▶ _Try it_:
Render the part of the data that opens with the line containing "has height=1899, width=1013." and closes with the line containing "(401, 2195)." as a Markdown table with columns named Row and Text, one numbered row per line and blank lines left out.

▶ _Stored data_:
----------
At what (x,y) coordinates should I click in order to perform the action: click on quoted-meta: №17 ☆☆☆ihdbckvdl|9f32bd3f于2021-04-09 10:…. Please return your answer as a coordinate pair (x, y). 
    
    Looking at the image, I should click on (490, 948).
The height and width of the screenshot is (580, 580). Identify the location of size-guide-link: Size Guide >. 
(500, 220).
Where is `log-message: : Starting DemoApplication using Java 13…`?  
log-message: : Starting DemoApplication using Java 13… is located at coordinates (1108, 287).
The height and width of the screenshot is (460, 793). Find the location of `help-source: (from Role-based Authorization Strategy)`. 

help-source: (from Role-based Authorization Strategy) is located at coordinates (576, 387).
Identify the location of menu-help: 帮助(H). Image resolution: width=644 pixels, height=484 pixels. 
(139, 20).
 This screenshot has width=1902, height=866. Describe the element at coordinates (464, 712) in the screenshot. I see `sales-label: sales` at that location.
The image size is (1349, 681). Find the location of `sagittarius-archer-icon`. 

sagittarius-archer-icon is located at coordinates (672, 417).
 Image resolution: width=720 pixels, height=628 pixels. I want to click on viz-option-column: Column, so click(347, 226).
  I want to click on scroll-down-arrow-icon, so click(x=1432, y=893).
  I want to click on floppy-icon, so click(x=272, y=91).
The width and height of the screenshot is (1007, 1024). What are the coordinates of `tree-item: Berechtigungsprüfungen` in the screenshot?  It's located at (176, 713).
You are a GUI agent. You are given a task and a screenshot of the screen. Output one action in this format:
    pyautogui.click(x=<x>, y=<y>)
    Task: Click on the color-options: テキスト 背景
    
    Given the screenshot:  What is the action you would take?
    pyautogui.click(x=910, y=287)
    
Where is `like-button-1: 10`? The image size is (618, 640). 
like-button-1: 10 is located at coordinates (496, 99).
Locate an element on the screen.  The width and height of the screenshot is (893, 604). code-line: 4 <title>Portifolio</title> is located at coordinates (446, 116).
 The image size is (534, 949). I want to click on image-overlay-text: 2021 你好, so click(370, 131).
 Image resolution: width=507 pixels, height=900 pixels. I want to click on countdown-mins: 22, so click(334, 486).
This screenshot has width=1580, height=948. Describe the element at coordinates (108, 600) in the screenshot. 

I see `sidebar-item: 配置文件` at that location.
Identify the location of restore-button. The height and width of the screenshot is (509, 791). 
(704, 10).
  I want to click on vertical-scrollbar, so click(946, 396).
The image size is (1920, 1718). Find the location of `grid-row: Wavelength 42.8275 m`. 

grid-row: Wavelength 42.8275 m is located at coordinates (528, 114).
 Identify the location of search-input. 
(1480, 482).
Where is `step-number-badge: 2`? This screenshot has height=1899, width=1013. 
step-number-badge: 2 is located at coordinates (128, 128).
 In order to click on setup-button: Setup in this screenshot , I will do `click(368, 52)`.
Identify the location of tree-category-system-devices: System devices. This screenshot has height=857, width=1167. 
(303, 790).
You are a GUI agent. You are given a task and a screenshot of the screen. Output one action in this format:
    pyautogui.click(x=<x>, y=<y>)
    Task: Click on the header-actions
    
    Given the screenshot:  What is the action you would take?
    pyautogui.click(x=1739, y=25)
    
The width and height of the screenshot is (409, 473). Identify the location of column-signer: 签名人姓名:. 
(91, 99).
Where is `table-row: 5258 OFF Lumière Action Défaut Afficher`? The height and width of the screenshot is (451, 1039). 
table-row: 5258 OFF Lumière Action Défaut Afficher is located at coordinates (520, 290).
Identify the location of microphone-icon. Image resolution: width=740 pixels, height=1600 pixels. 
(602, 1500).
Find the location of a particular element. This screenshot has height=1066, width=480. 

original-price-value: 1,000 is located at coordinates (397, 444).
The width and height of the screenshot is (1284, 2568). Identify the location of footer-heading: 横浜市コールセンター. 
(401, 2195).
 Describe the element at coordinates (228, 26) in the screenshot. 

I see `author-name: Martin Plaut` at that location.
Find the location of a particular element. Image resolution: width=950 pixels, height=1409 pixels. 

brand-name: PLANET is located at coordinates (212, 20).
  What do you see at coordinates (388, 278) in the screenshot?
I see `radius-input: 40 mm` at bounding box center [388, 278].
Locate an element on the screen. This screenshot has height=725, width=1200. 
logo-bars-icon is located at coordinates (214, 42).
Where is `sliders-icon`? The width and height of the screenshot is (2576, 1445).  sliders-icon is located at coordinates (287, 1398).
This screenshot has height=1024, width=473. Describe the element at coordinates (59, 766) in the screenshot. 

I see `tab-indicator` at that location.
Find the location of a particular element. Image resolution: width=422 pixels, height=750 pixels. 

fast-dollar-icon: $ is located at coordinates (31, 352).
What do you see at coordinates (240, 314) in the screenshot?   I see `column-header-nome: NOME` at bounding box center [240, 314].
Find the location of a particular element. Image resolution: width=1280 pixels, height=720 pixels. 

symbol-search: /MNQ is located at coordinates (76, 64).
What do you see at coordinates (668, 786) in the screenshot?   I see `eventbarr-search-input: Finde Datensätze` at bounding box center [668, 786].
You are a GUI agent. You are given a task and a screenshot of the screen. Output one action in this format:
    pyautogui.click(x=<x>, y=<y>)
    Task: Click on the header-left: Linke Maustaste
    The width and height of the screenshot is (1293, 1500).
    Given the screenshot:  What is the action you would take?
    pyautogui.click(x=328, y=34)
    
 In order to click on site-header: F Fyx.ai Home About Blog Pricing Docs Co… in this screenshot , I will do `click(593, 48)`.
----------
▶ _Answer to the problem_:
| Row | Text |
|---|---|
| 1 | Where is `step-number-badge: 2`? This screenshot has height=1899, width=1013.  |
| 2 | step-number-badge: 2 is located at coordinates (128, 128). |
| 3 |  In order to click on setup-button: Setup in this screenshot , I will do `click(368, 52)`. |
| 4 | Identify the location of tree-category-system-devices: System devices. This screenshot has height=857, width=1167.  |
| 5 | (303, 790). |
| 6 | You are a GUI agent. You are given a task and a screenshot of the screen. Output one action in this format: |
| 7 |     pyautogui.click(x=<x>, y=<y>) |
| 8 |     Task: Click on the header-actions |
| 9 |     Given the screenshot:  What is the action you would take? |
| 10 |     pyautogui.click(x=1739, y=25) |
| 11 | The width and height of the screenshot is (409, 473). Identify the location of column-signer: 签名人姓名:.  |
| 12 | (91, 99). |
| 13 | Where is `table-row: 5258 OFF Lumière Action Défaut Afficher`? The height and width of the screenshot is (451, 1039).  |
| 14 | table-row: 5258 OFF Lumière Action Défaut Afficher is located at coordinates (520, 290). |
| 15 | Identify the location of microphone-icon. Image resolution: width=740 pixels, height=1600 pixels.  |
| 16 | (602, 1500). |
| 17 | Find the location of a particular element. This screenshot has height=1066, width=480.  |
| 18 | original-price-value: 1,000 is located at coordinates (397, 444). |
| 19 | The width and height of the screenshot is (1284, 2568). Identify the location of footer-heading: 横浜市コールセンター.  |
| 20 | (401, 2195). |